INFORMATION SHOWN =>
══════

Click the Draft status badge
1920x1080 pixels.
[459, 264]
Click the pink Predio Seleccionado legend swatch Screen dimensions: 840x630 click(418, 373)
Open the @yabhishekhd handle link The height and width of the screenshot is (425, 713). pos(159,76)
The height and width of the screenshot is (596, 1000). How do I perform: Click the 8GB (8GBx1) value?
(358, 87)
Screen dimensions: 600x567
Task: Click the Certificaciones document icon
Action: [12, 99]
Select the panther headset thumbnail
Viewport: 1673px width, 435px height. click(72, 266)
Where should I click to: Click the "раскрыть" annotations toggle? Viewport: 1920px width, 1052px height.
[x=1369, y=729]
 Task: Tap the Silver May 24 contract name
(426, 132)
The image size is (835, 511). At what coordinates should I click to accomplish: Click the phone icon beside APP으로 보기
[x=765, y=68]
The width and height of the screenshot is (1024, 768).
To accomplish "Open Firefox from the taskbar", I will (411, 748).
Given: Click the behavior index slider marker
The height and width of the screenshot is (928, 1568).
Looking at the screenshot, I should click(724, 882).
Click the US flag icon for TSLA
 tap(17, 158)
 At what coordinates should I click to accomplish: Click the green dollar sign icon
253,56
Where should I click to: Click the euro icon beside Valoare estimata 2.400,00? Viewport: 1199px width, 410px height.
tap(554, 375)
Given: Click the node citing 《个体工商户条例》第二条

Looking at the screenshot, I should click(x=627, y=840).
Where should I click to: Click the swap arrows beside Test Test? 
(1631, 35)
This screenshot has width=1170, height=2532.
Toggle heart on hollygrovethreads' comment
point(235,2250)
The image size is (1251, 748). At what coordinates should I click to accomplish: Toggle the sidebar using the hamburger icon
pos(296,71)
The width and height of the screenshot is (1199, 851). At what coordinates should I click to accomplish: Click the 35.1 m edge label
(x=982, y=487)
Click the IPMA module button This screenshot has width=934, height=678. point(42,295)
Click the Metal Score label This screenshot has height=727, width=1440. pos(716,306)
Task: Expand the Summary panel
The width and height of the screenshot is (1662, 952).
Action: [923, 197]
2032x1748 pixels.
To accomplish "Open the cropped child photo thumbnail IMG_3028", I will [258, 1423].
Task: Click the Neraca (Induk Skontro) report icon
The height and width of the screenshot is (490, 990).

══════

Repeat the material starting with the line with "The width and height of the screenshot is (1024, 768)." and going on through the line with "Looking at the screenshot, I should click(x=627, y=840).", changing "slider marker" to "progress handle" and leaving everything else unchanged.

The width and height of the screenshot is (1024, 768).
To accomplish "Open Firefox from the taskbar", I will (411, 748).
Given: Click the behavior index progress handle
The height and width of the screenshot is (928, 1568).
Looking at the screenshot, I should click(724, 882).
Click the US flag icon for TSLA
 tap(17, 158)
 At what coordinates should I click to accomplish: Click the green dollar sign icon
253,56
Where should I click to: Click the euro icon beside Valoare estimata 2.400,00? Viewport: 1199px width, 410px height.
tap(554, 375)
Given: Click the node citing 《个体工商户条例》第二条

Looking at the screenshot, I should click(x=627, y=840).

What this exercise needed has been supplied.